TNP-470 (AGM-1470): mechanisms of action and early clinical development.

Abstract

INTRODUCTION ANGIOGENESIS DEFINES the complex phenomenon that leads to the genesis of new blood vessels from the existing vasculature [ 1, 21. Essential for growth and development, angiogenesis is restricted to some reproductive organs and in wound healing in adults. Folkman, the pioneer of the field, was the first to insist on the importance of angiogenesis in cancer progression and dissemination [3-51. Today, the concept that tumour angiogenesis is an essential phenomenon to sustain tumour growth over a few millimetres is unanimously recognised. The search for angiogenesis inhibitors as potential new anticancer agents has been one of the most challenging objectives of cancer research.

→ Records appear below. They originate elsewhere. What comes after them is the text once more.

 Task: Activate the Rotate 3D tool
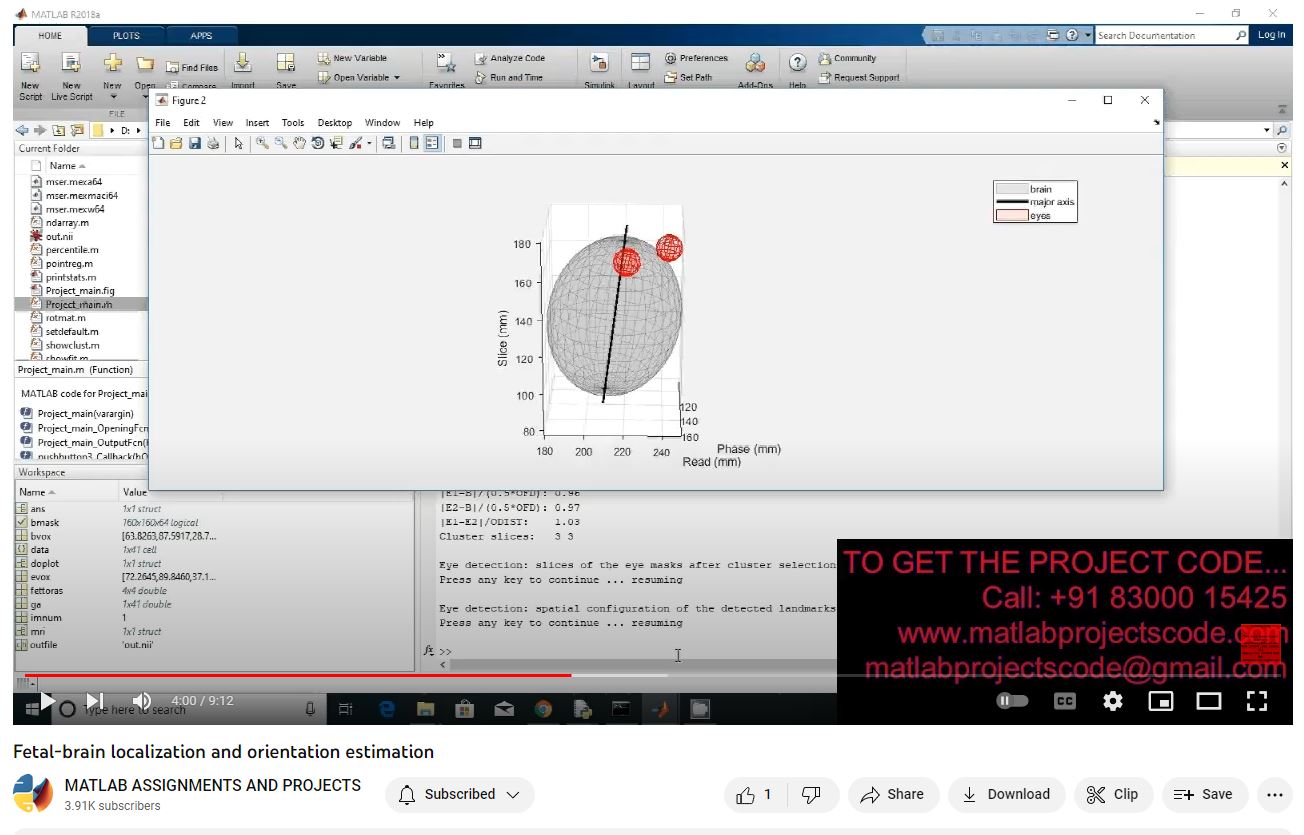pos(317,144)

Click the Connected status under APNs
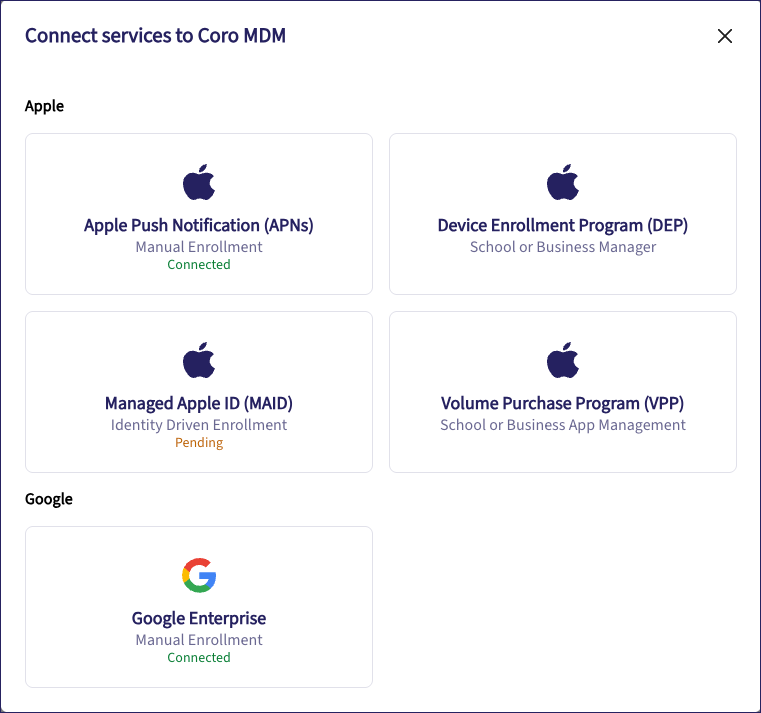pos(199,265)
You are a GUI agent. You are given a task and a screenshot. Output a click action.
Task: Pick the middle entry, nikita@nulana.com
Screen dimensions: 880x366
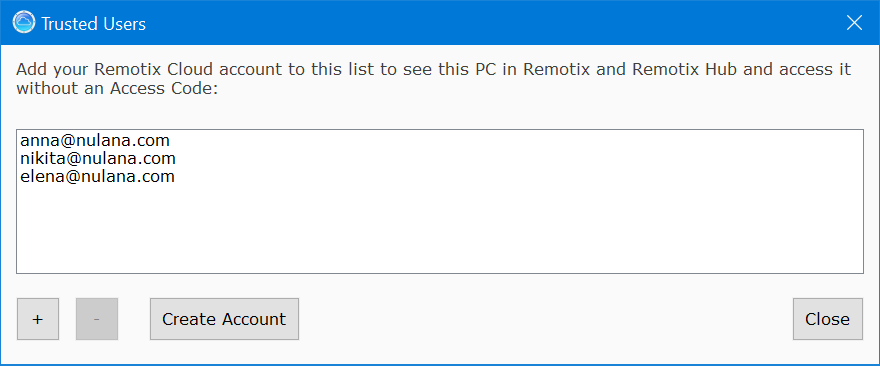pyautogui.click(x=98, y=158)
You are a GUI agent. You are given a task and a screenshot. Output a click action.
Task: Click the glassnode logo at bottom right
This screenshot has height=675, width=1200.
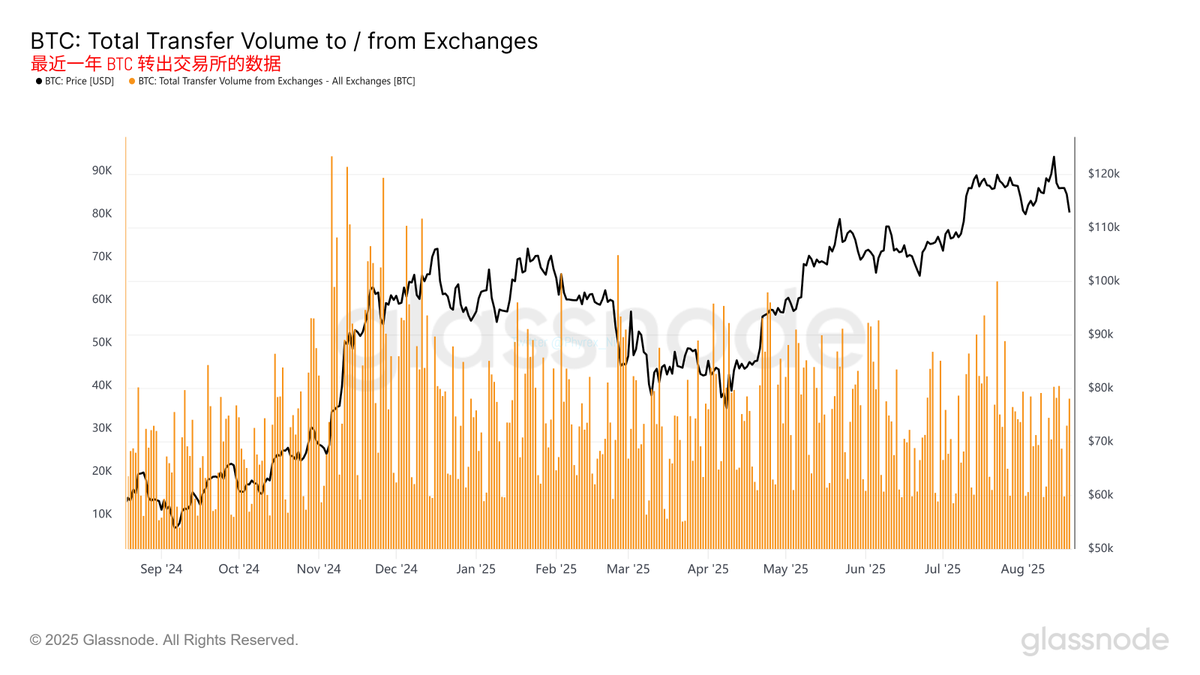click(1095, 640)
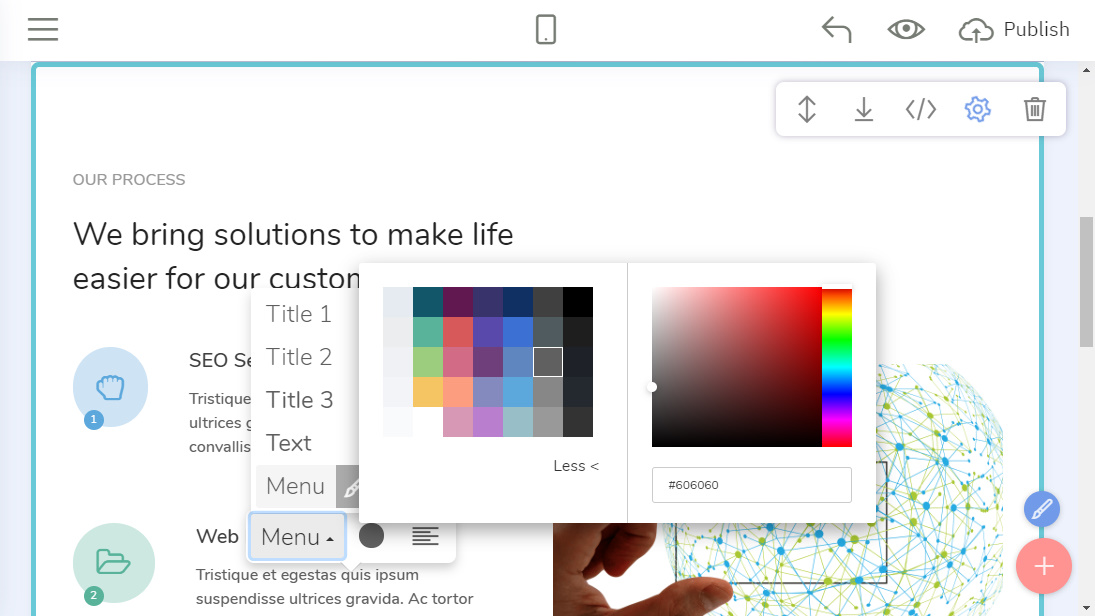Viewport: 1095px width, 616px height.
Task: Click the save block download icon
Action: (x=864, y=109)
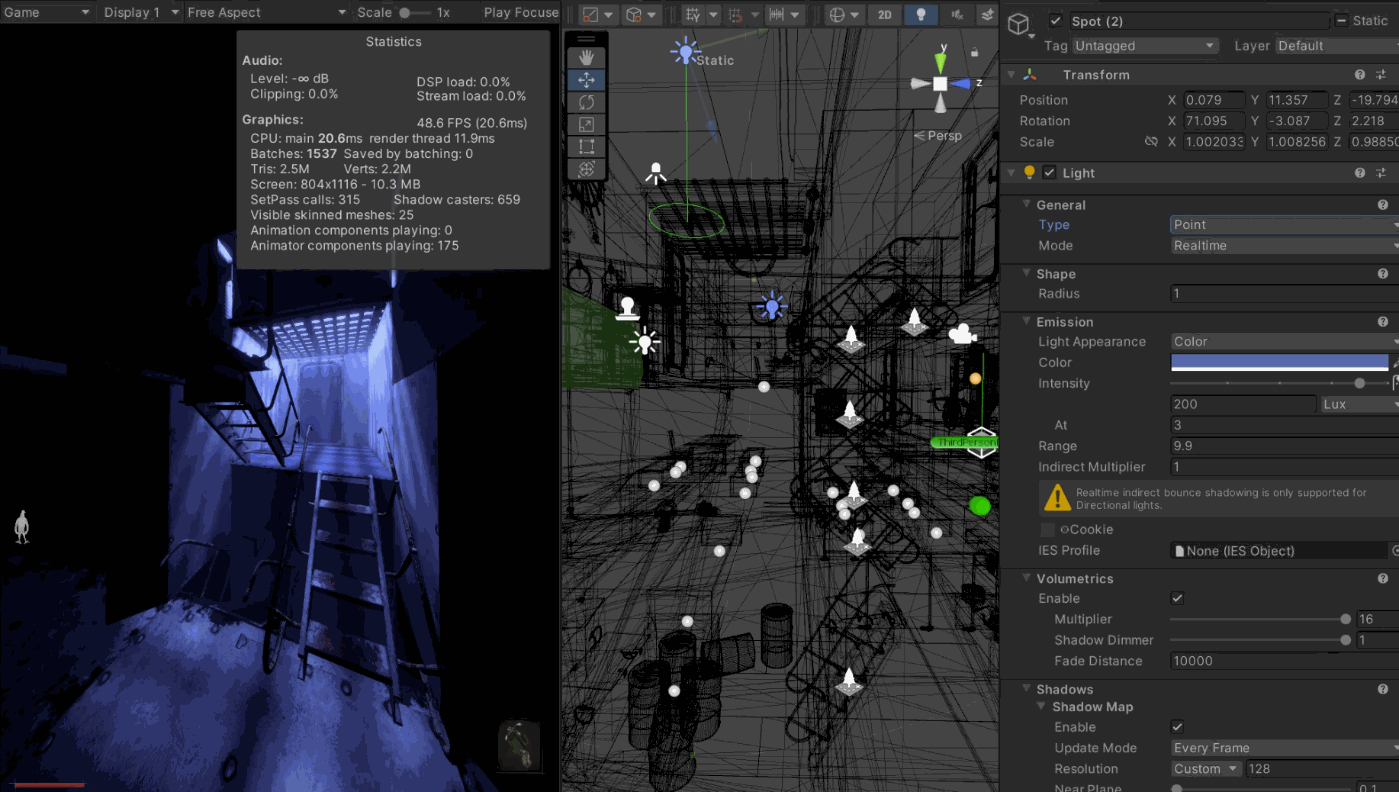Uncheck Volumetrics Enable checkbox
The image size is (1399, 792).
[1177, 598]
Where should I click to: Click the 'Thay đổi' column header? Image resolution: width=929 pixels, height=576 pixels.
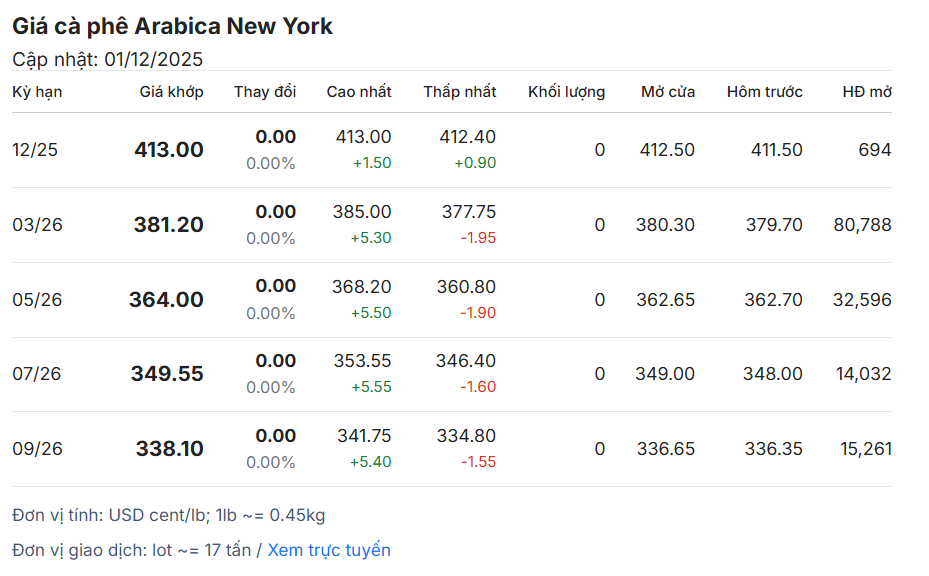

One exciting aspect of angiogenesis inhibition therapy is its putative selectivity. The turnover of endothelial cells in adult tissues is very slow (within a year) compared to the turnover of endothelial cells engaged in tumour angiogenesis (4 days) [6]. Therefore, the specific inhibition of endothelial cell proliferation could affect the malignant lesions with no or minor consequences for the host. Among several inhibitors characterised within the last decade, TNP-470, a synthetic analogue of fumagillin, is one of the most promising angioinhibitors.